Listed records below:

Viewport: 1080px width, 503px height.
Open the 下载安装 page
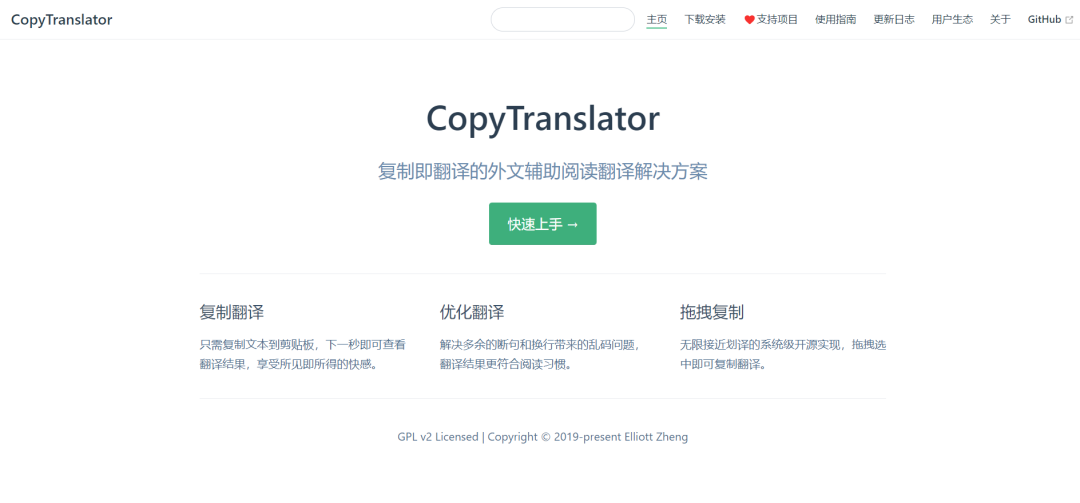pyautogui.click(x=705, y=19)
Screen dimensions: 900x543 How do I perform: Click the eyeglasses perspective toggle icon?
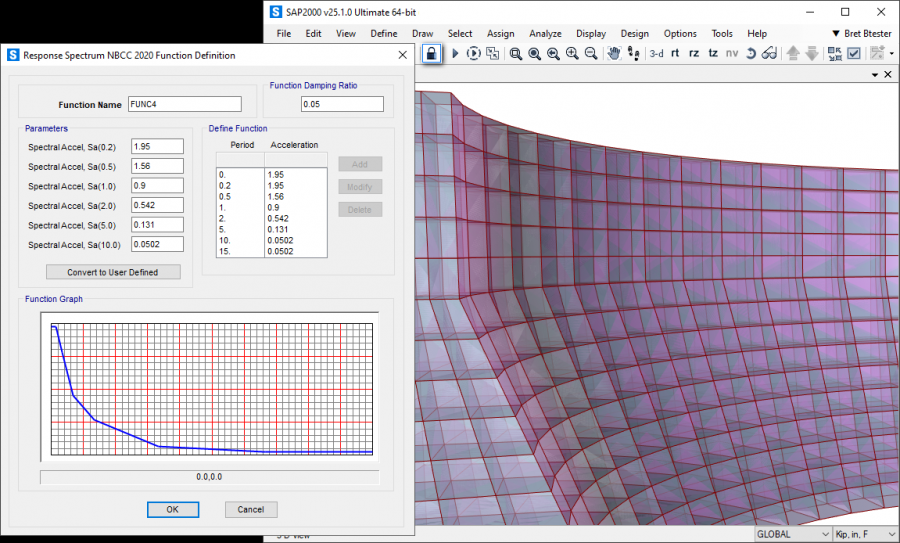(x=769, y=53)
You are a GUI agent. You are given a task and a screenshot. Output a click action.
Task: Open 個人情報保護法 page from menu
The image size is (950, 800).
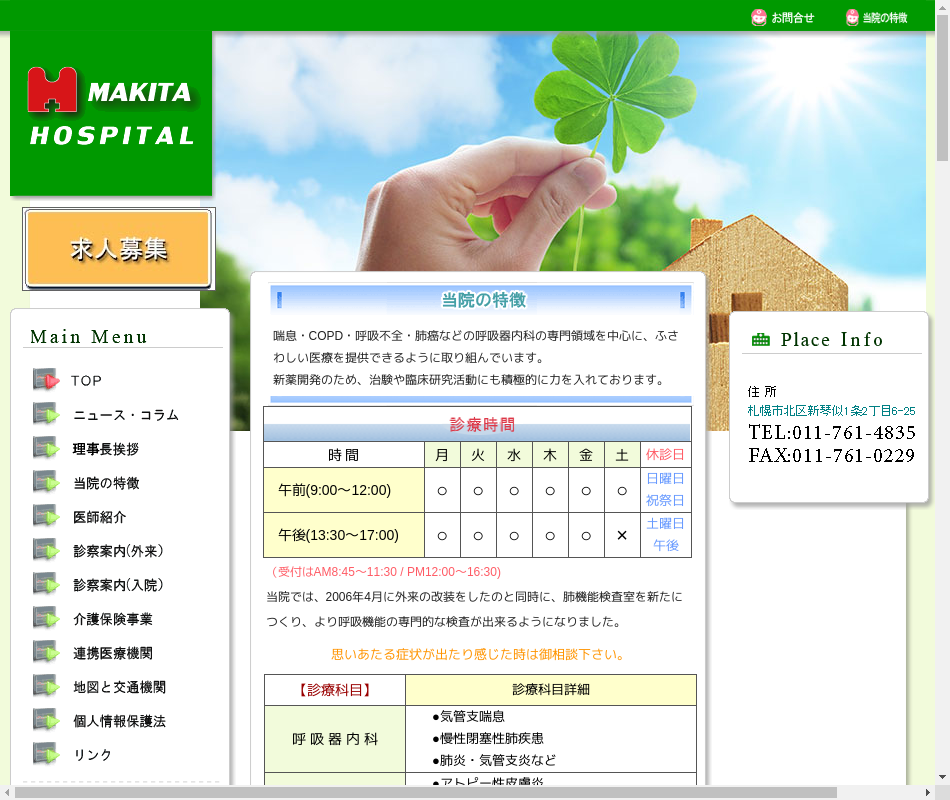[119, 721]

End of Listed records.

## Exercise details
Copy every record exactly; no pictures.

## Answer to this task
Viewport: 1080px width, 503px height.
Open the 下载安装 page
pyautogui.click(x=705, y=19)
Screen dimensions: 900x543 How do I perform: Click the eyeglasses perspective toggle icon?
(x=769, y=53)
You are a GUI agent. You are given a task and a screenshot. Output a click action.
Task: Open 個人情報保護法 page from menu
The image size is (950, 800).
[119, 721]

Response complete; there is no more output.